■ **EXERCISE DESCRIPTION**
How many of the lines below contain the string "what"? Reply with the number alone.

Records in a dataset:
━━━━━━━━
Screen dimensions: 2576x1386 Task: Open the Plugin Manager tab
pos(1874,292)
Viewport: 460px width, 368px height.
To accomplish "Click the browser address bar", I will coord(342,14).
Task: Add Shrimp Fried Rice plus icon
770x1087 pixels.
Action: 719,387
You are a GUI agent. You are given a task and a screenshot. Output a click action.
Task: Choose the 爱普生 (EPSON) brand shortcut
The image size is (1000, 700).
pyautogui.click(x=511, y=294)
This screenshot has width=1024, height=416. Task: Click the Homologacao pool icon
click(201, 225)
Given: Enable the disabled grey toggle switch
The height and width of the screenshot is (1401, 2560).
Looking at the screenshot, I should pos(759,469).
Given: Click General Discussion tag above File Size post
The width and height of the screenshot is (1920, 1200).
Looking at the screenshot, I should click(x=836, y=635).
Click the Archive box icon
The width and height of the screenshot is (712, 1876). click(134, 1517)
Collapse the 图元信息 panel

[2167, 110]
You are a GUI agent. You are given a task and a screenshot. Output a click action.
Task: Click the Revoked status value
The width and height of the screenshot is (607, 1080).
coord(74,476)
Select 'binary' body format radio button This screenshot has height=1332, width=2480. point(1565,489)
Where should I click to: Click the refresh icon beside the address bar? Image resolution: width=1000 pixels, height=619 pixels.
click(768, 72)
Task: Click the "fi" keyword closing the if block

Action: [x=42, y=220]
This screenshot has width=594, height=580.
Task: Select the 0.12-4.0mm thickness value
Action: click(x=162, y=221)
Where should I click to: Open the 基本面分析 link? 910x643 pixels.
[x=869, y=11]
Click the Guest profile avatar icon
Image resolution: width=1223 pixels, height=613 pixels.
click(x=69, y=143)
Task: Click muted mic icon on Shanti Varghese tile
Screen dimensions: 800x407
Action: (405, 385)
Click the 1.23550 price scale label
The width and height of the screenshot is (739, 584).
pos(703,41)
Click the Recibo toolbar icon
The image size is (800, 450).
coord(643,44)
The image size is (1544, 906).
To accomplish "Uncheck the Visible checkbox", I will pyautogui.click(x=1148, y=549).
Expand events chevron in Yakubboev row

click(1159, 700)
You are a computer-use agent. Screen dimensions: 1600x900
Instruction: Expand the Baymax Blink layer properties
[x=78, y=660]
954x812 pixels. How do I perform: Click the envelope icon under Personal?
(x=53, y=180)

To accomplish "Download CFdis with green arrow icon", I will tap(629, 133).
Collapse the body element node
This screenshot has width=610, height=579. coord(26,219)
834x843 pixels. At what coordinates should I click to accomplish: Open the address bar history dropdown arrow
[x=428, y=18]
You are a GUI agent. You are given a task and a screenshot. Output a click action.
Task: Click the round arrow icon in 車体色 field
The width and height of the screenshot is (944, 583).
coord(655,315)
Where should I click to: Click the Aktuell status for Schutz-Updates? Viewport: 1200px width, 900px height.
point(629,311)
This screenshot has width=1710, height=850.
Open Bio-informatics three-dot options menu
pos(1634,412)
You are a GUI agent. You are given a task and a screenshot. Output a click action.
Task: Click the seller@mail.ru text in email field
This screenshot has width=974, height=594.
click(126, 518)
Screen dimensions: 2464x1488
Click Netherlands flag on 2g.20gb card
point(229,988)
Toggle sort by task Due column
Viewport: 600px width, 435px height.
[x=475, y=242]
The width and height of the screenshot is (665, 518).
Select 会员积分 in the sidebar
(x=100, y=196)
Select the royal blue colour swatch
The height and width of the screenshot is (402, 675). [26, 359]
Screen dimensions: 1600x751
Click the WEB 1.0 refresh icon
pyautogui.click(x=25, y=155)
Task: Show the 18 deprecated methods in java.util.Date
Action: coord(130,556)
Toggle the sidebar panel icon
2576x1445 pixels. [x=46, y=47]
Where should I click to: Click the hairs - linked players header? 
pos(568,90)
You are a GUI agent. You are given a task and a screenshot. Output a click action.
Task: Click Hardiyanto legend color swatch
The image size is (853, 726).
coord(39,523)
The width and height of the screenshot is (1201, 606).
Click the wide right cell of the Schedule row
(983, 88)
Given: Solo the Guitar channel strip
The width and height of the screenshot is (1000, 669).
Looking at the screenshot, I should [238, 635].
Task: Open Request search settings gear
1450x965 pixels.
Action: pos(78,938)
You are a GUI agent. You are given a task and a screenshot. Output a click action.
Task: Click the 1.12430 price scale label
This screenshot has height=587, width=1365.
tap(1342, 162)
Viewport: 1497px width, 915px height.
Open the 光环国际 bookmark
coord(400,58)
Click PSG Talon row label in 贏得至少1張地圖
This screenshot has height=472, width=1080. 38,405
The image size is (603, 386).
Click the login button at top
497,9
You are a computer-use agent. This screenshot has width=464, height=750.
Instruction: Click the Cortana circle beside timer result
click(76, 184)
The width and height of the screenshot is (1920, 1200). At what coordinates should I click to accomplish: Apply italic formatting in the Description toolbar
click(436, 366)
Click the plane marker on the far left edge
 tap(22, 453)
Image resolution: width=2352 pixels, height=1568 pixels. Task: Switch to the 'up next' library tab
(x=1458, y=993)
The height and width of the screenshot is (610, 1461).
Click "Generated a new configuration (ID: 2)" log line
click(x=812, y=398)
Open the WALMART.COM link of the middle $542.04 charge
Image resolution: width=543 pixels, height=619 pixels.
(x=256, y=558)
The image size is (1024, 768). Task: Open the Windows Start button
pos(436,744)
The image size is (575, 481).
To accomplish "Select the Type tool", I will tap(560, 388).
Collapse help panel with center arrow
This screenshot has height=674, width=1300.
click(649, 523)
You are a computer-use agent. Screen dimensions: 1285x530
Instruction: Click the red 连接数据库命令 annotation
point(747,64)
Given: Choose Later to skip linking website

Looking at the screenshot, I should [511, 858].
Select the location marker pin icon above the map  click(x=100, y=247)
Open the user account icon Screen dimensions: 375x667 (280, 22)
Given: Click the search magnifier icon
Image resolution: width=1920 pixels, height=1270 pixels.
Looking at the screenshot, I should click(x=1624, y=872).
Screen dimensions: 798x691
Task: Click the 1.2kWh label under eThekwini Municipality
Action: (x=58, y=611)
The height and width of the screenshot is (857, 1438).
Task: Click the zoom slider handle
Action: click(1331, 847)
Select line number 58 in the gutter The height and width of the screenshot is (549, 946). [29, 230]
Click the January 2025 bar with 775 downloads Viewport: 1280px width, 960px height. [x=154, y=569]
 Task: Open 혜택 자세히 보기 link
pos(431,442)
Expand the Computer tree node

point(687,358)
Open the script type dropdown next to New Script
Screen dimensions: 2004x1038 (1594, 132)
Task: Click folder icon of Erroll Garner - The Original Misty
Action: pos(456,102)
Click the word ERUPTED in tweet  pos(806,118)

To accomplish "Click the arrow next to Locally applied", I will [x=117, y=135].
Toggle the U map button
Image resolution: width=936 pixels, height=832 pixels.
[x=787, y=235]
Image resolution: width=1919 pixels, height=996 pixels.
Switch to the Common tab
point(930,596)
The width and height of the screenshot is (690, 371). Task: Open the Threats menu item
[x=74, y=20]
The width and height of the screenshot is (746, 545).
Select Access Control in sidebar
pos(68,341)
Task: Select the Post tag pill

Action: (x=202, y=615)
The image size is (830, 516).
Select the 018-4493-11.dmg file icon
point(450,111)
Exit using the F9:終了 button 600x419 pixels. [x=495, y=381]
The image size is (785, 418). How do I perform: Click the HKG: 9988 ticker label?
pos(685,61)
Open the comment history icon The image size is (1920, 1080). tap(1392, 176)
━━━━━━━━
■ **EXERCISE ANSWER**
2